At that time, only OpenDocument Format, or ODF, met the state IT department's definition of an open standard, which was not supported in Microsoft Office.
Since then, however, Microsoft has submitted its Open XML file formats to Ecma, where they were certified as a standard. The International Organization for Standardization (ISO), which holds significant weight with governments around the world, is currently weighing whether to accept Office Open XML as a standard.
Using the "translator"
According to its latest policy proposal, Massachusetts' state agencies can now use applications that comply with Open XML file formats as well as ODF, PDF and other accepted standards.
"All agencies are expected to migrate away from proprietary, binary office document formats to open, XML-based office document formats. Microsoft Office 2003, currently deployed in the majority of agencies, will support the Open XML format through the use of the Microsoft Office Compatibility Pack," according to the draft policy.
Bethann Pepoli, Massachusetts' acting chief information officer, said that state agencies will be able to choose which formats they create and save documents in.
But those agencies will be keeping its current application suite--Microsoft Office--on its 50,000 desktops because it's the only product that addresses the needs of people with disabilities, she said.

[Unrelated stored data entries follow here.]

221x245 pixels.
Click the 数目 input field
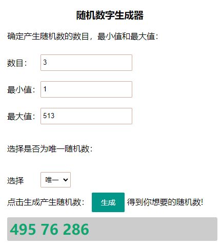pyautogui.click(x=86, y=63)

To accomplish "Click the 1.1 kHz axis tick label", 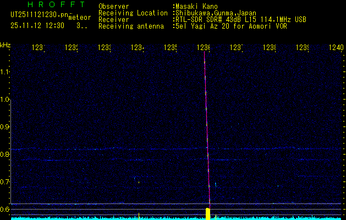I will [x=5, y=72].
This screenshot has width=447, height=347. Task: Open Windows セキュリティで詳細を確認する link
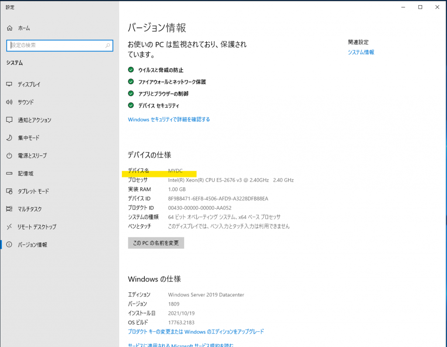168,119
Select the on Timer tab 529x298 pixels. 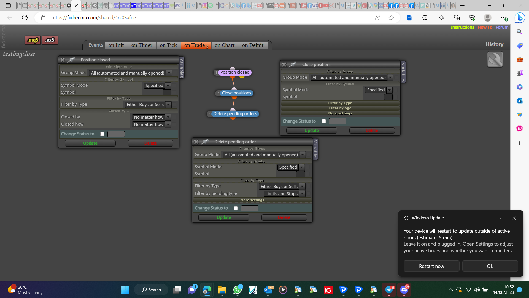pyautogui.click(x=142, y=45)
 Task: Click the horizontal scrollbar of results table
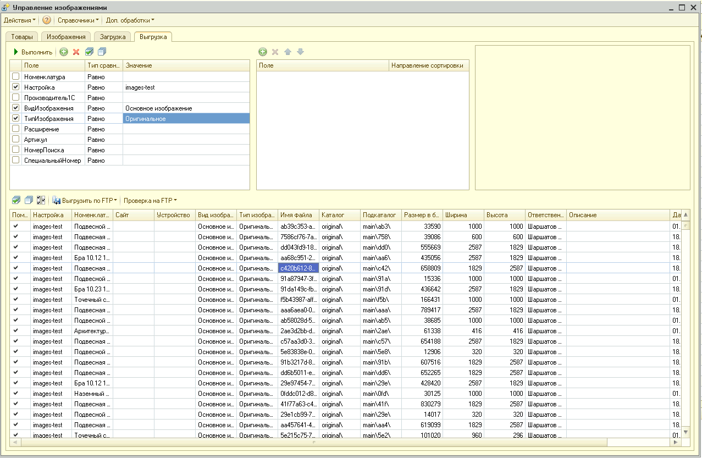click(313, 442)
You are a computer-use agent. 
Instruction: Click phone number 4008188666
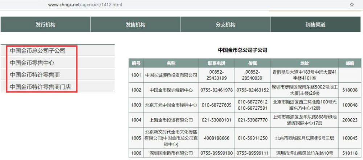(217, 138)
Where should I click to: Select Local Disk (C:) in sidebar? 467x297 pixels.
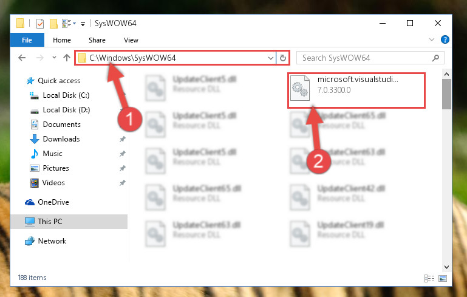pos(66,95)
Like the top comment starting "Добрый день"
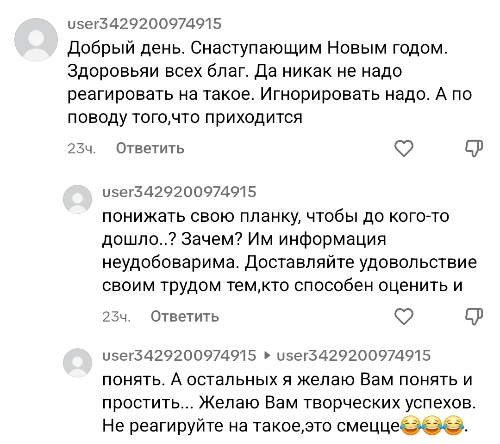 coord(403,148)
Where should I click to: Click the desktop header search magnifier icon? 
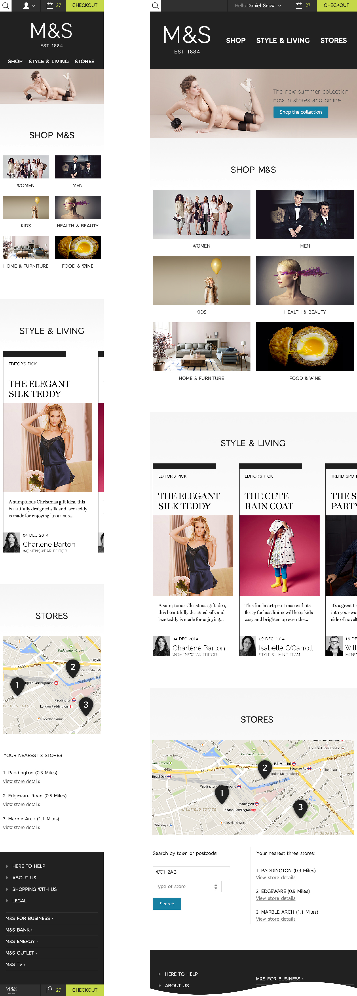[155, 6]
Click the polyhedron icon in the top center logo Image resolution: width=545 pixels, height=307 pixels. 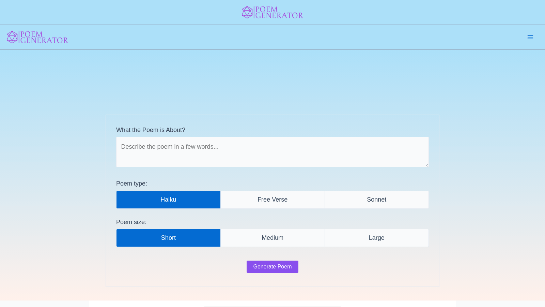click(247, 12)
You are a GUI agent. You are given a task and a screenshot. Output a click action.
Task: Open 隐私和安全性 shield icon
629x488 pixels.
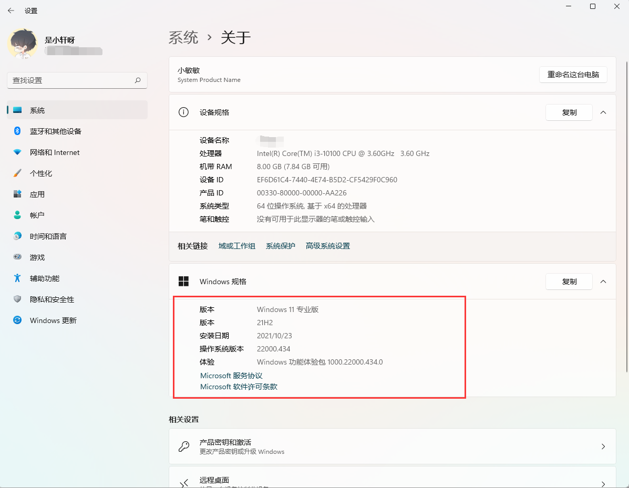click(x=17, y=299)
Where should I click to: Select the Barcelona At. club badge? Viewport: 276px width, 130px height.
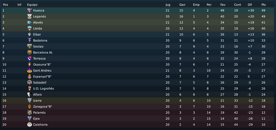pos(29,52)
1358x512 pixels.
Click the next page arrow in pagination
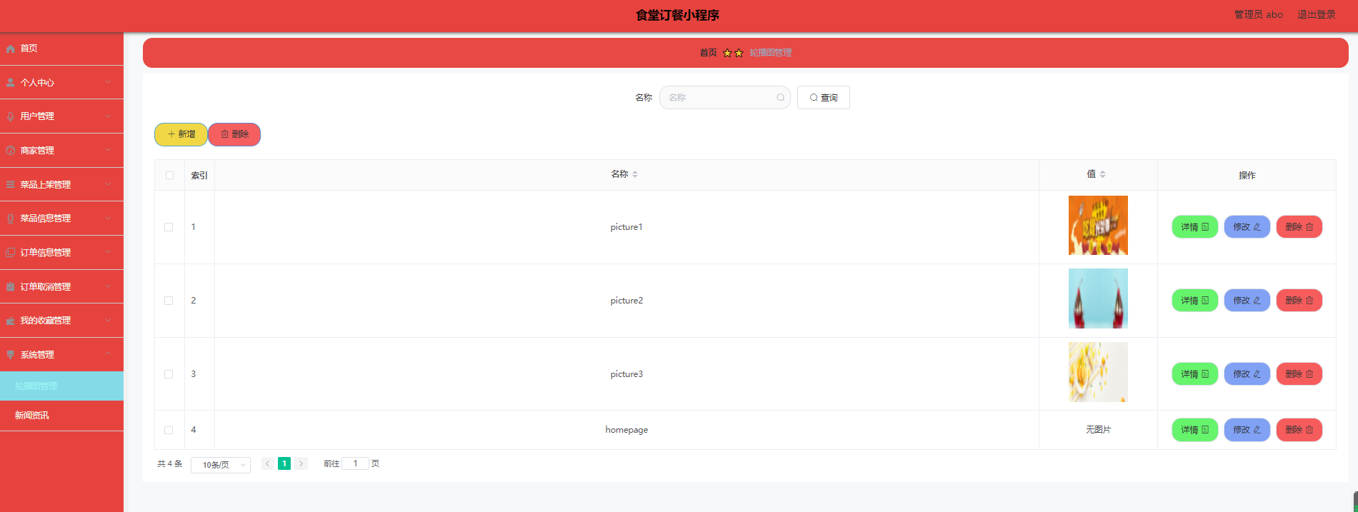point(301,463)
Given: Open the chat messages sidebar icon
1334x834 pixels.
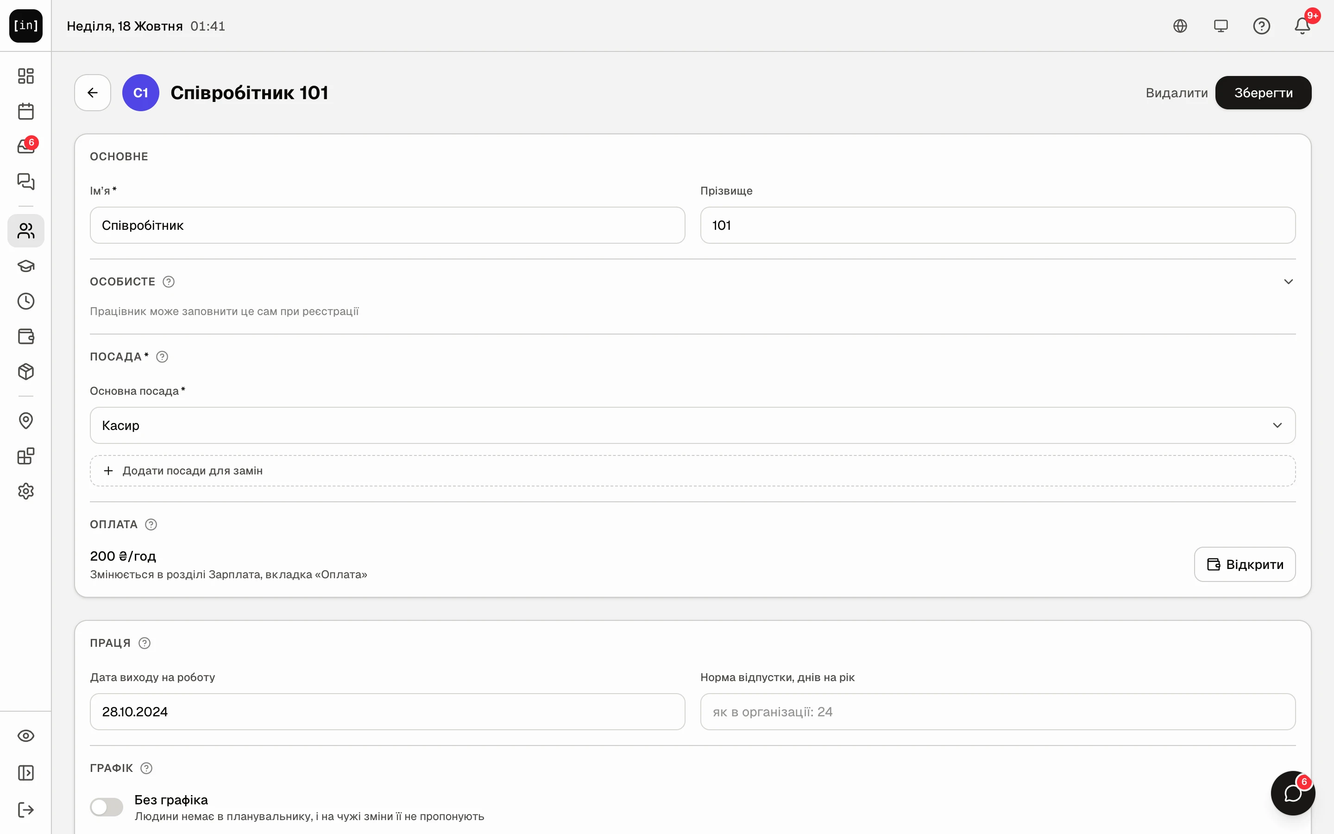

"The biggest objective is to make as many options as possible open to agencies," Pepoli said. "We feel like this is the best approach to getting all the agencies in the executive department to an XML-based document format--that's pretty much the motivator."
The Information Technology Division also lists the latest version of OpenDocument, which improves the accessibility of documents for people with disabilities, as an option for state agencies.
Because no applications that support OpenDocument natively offer sufficient accessibility support, the state has decided to use a "translator" that converts Microsoft Office documents to OpenDocument formats.
"Agencies will have the ability to use either ODF or Open XML with their current version of Microsoft Office by installing the Sun (Microsystems) converter along with the Microsoft Office Compatibility Pack," according to the policy.
The choice of document standards by government customers has been marked by intense lobbying from Microsoft, IBM and others because document formats can affect desktop application purchases. Several government customers, particularly in Europe, have added OpenDocument to their list of approved standards or have started migrations to Microsoft Office alternatives that use OpenDocument.
Not surprisingly, Microsoft said it was pleased with the proposed Massachusetts policy changes.
"We support the Commonwealth's proposal to add Ecma Office Open XML File Formats to the list of approved standards, as this would give users the ability to choose the open file format standard that best serves their needs," said Tom Robertson, Microsoft's general manager of interoperability and standards.
IBM, for its part, made it clear that its employees intend to argue against the inclusion of Office Open XML. Bob Sutor, IBM's vice president of open source and standards, noted that the Massachusetts draft policy characterizes Open XML as a format best for backward compatibility with Microsoft Office documents.
"We completely agree: ooXML looks backward, while ODF is an international ISO standard, and is forward looking. The public understands this, too, as nearly 15,000 people opposing ooXML have signed an online petition circulated by the Foundation for a Free Information Infrastructure. We look forward to seeing the public discussion in the Commonwealth," Sutor said in a statement.